Collected data entries:
━━━━━━━━━━━━━━━━━━━━━━━━━━━━━━
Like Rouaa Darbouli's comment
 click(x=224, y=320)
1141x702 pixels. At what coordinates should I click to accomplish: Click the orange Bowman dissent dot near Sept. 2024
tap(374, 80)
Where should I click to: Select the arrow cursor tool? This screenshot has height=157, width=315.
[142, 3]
━━━━━━━━━━━━━━━━━━━━━━━━━━━━━━
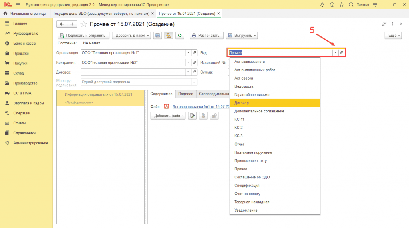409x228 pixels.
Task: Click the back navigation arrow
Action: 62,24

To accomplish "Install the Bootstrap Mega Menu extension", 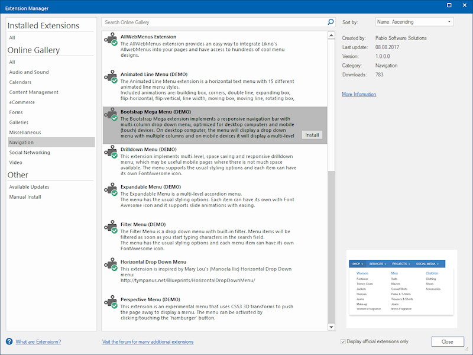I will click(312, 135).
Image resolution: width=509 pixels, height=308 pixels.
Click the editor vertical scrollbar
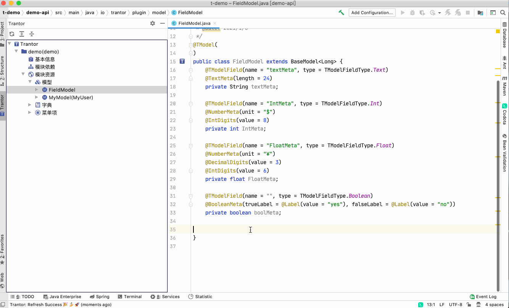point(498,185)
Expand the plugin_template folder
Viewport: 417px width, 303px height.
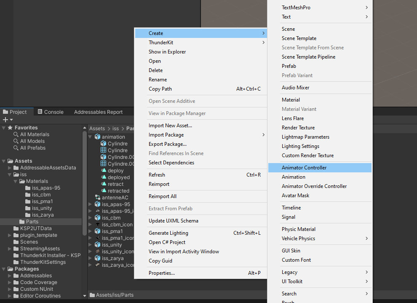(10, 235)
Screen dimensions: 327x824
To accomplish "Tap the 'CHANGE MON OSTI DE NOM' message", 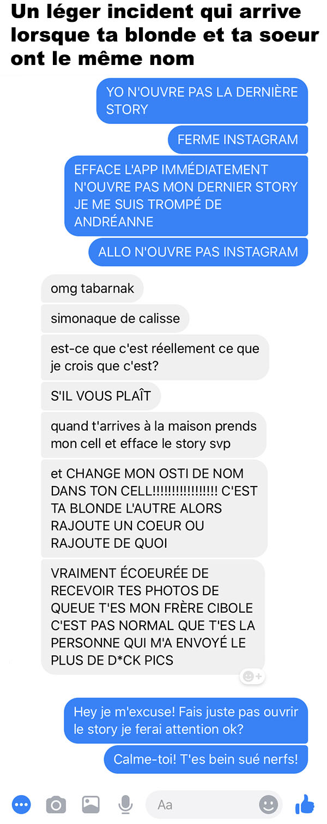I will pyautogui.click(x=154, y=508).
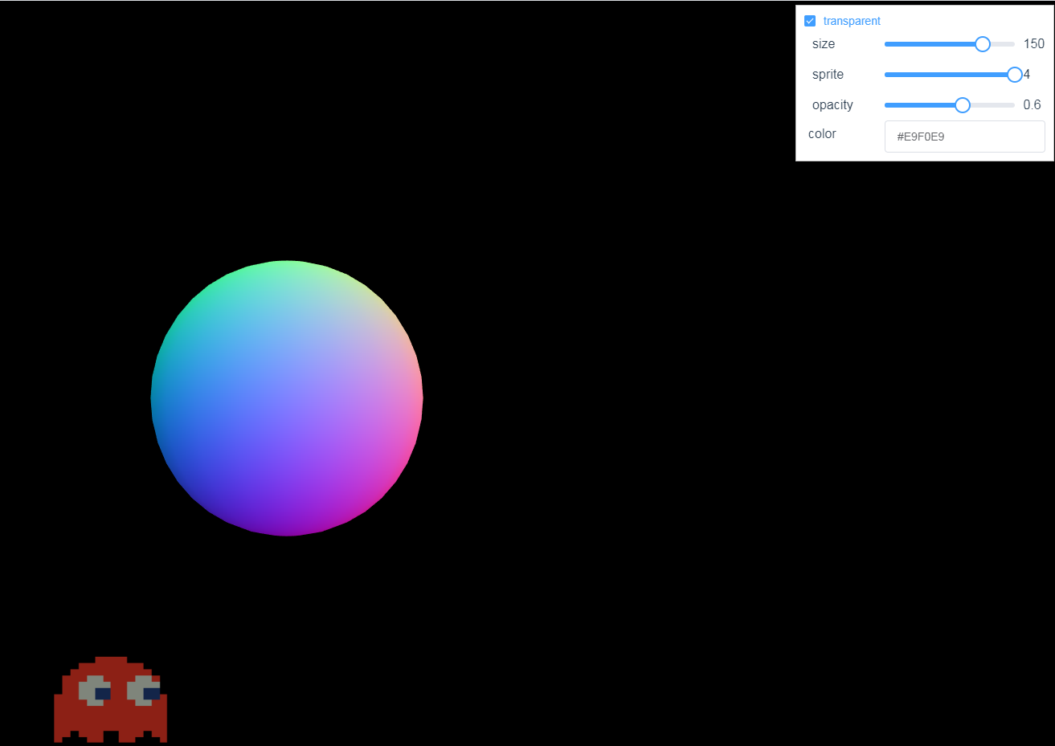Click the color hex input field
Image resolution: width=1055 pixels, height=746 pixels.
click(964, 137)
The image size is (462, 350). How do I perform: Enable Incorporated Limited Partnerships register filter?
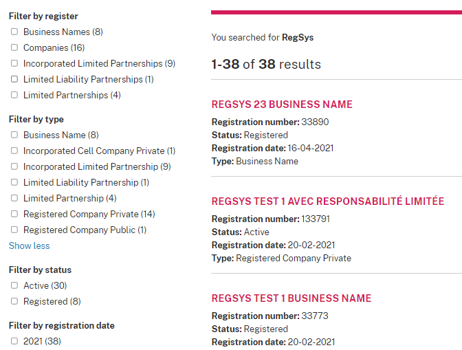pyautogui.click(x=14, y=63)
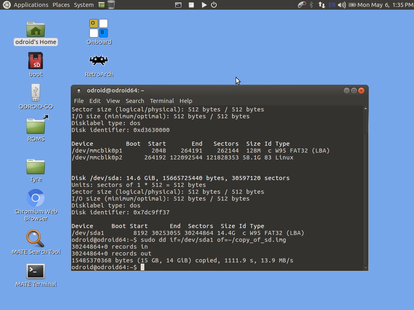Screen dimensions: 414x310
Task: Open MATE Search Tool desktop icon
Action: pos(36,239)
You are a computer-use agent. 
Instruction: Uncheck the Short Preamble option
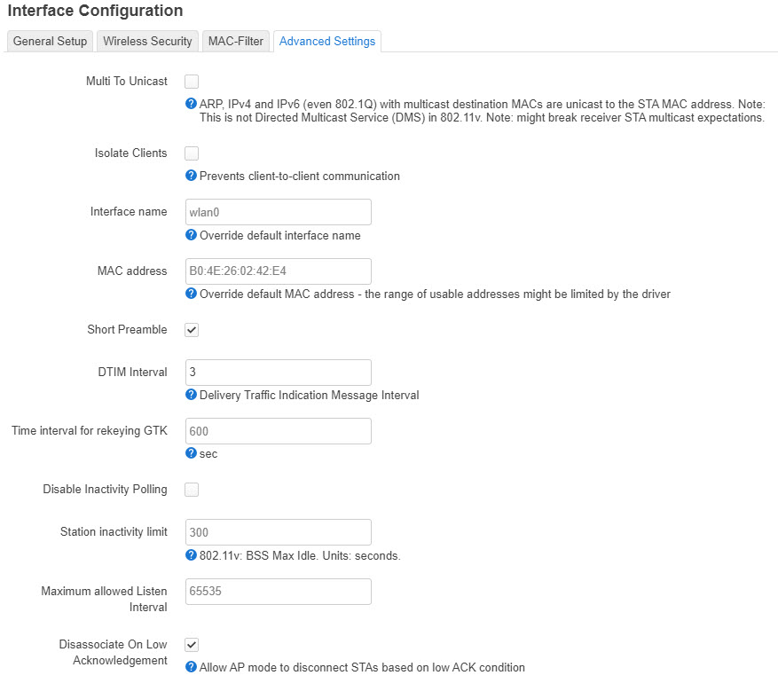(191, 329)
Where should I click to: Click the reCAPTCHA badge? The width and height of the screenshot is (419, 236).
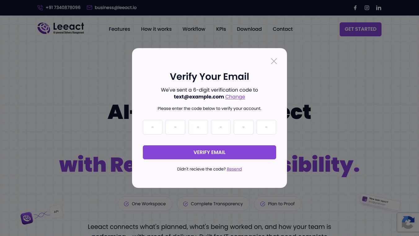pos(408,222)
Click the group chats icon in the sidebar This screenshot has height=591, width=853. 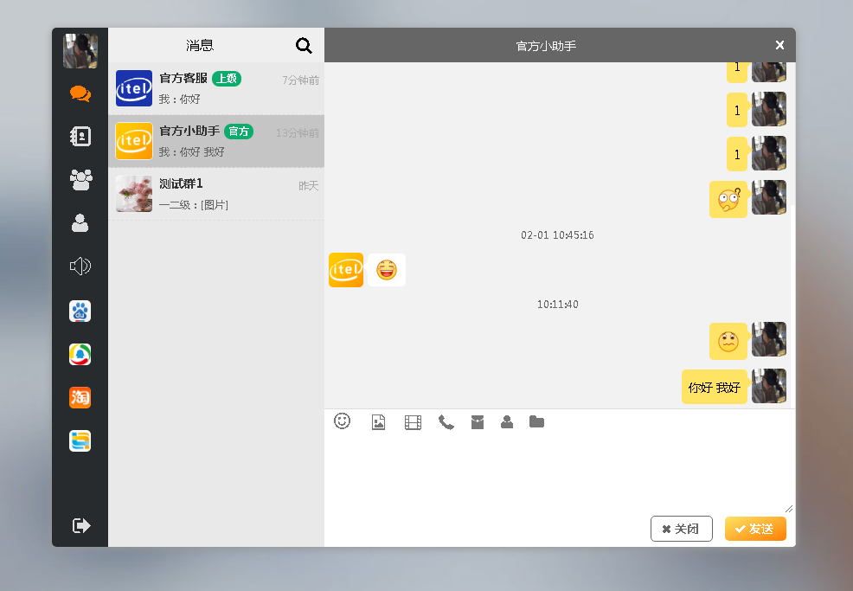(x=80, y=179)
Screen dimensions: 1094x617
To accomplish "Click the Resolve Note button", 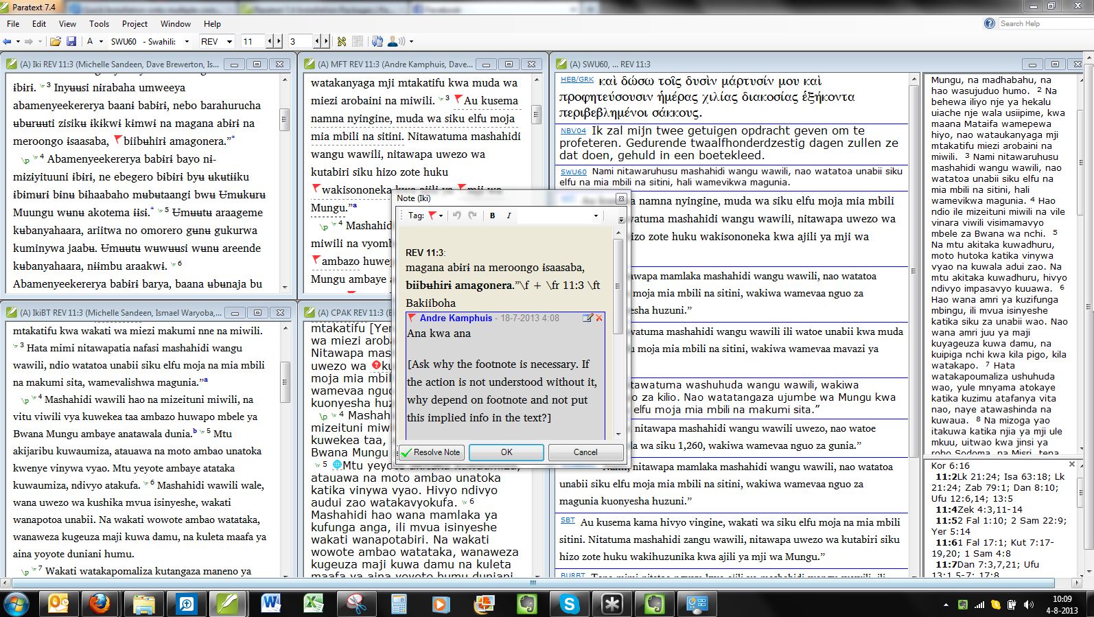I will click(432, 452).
━━━━━━━━━━━━━━━━━━━━━━━━━━━━━━
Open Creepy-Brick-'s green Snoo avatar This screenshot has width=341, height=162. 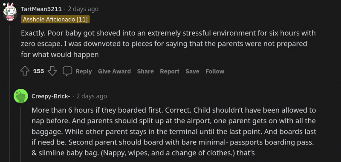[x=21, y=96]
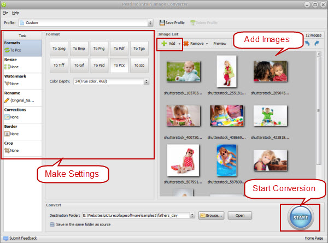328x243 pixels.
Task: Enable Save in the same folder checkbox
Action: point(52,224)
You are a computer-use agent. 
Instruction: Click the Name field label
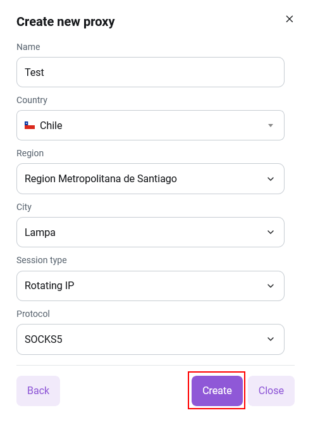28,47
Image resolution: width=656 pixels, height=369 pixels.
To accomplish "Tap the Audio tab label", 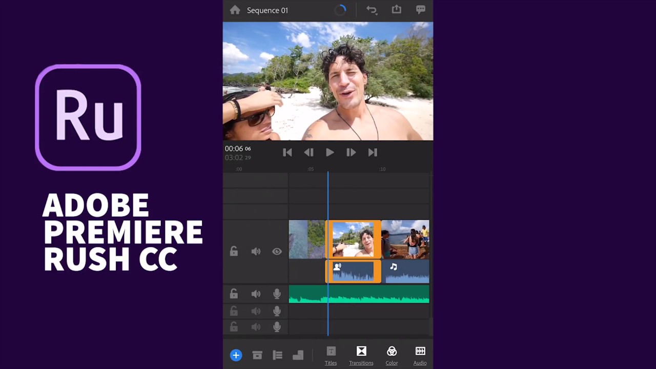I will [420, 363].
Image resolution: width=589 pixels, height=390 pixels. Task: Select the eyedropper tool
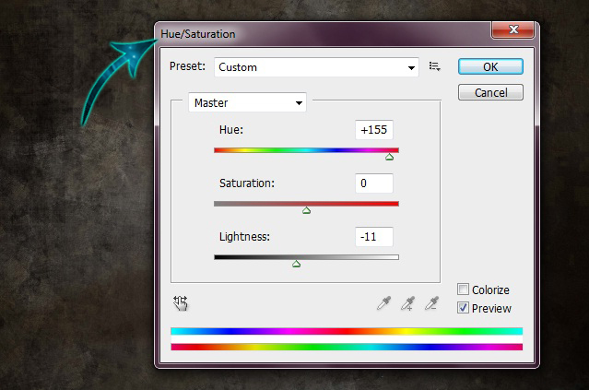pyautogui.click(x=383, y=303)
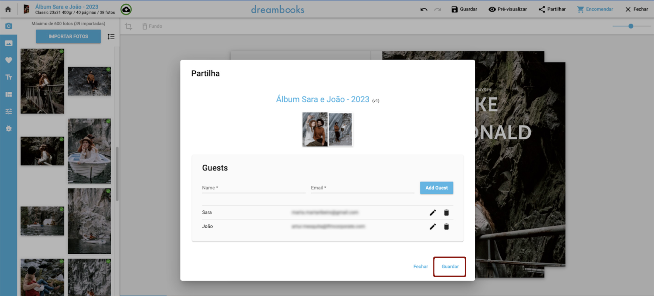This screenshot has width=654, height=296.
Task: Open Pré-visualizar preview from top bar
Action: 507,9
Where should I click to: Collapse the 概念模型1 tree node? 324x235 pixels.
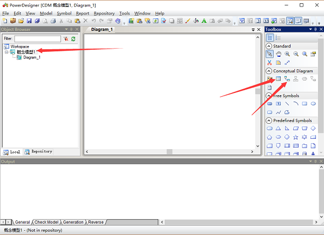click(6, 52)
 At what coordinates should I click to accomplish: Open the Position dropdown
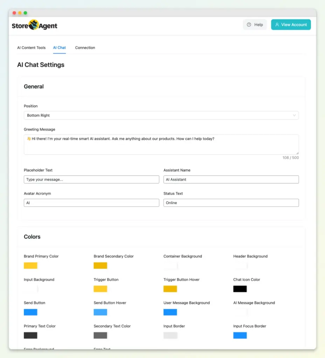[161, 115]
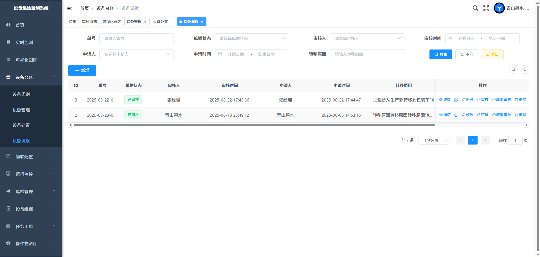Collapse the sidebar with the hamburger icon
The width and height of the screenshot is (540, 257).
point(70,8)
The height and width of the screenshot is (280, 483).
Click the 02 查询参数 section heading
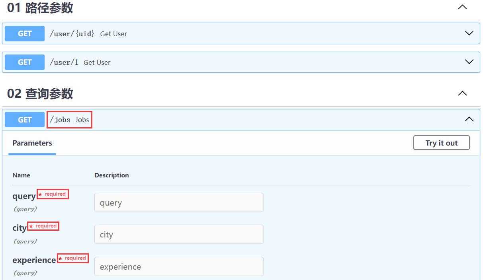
━━━━━━━━━━━━━━━━━━━━━━━━━━━━━━
The output should be exactly the lines above from the line containing "The height and" to the line containing "Click the 02 查询参数 section heading", inclusive, with no other lines.

The height and width of the screenshot is (280, 483).
Click the 02 查询参数 section heading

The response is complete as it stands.